[Opening Material provided section]
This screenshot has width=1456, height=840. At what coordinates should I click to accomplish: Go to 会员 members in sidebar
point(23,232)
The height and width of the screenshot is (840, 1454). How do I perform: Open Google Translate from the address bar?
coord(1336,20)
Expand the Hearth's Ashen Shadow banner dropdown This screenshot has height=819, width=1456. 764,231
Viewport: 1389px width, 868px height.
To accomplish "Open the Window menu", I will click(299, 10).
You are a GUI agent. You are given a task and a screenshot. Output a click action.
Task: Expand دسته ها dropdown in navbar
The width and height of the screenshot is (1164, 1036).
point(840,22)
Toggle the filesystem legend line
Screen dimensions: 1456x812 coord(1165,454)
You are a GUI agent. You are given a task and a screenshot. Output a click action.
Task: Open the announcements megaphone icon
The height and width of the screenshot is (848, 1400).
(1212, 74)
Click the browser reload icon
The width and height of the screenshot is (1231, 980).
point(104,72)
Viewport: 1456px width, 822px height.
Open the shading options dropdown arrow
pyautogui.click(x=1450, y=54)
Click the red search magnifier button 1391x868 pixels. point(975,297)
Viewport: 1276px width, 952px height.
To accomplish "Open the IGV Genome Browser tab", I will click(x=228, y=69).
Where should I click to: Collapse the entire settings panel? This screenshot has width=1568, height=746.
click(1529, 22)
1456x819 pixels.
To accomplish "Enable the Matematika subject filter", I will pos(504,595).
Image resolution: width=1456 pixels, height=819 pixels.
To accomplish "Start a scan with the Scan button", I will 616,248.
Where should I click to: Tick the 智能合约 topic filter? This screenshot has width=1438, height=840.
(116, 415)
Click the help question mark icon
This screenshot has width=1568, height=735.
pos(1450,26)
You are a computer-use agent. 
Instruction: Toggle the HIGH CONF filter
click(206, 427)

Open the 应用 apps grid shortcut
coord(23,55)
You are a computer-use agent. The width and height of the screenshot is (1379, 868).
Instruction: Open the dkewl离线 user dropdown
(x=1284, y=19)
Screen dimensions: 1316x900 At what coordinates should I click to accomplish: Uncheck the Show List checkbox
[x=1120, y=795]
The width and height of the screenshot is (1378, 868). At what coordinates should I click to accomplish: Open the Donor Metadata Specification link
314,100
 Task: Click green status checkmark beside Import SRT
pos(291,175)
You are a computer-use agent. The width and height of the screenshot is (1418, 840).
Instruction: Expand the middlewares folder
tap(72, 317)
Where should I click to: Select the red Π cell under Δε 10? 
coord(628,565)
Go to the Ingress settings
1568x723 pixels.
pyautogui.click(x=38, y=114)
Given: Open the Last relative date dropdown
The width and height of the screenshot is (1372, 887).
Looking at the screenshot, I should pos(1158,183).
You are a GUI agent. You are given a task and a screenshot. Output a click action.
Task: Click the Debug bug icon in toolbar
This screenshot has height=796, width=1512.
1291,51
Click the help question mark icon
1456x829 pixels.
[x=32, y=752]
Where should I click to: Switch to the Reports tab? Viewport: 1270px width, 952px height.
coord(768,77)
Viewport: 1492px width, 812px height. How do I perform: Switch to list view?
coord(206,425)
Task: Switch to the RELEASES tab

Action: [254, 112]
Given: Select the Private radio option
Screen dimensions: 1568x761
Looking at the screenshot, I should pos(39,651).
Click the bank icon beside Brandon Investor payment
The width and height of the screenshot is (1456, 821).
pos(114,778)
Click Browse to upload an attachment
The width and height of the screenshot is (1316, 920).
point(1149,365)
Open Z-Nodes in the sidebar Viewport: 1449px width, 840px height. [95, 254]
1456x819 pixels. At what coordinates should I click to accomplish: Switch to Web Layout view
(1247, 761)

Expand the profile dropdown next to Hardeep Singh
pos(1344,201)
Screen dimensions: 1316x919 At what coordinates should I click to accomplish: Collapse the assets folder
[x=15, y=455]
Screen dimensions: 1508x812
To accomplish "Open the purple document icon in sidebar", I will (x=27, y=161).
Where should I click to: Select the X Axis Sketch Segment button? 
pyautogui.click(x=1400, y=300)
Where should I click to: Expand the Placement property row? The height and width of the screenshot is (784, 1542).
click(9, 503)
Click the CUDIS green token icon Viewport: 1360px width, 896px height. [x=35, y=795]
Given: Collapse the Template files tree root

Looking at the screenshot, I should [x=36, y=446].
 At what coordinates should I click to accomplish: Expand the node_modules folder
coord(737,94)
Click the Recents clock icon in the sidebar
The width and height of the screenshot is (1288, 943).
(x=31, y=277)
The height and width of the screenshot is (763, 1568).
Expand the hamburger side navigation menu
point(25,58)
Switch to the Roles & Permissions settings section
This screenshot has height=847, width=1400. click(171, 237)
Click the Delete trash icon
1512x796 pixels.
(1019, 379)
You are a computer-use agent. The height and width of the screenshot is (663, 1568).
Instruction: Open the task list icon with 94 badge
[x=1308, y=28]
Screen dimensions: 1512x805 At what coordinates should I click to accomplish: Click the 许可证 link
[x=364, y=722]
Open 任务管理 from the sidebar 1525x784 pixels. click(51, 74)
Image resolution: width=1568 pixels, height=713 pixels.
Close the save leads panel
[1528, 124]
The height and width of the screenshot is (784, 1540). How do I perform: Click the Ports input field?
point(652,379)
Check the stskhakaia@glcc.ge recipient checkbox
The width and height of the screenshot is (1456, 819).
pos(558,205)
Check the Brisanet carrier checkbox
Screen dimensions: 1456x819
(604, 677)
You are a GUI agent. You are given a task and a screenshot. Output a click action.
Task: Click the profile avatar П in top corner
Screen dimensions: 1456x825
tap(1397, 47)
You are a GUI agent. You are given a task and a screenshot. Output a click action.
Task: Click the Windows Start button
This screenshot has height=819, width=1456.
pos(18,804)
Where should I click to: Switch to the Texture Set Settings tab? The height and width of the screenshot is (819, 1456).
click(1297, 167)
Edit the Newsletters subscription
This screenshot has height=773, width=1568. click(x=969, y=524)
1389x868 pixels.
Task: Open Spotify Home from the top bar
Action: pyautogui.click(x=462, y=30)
[Closing Material provided section]
Exercise goal: Check the listing above for "resolution". Show every line where it turns up.

Response area:
Image resolution: width=1456 pixels, height=819 pixels.
Image resolution: width=1568 pixels, height=713 pixels.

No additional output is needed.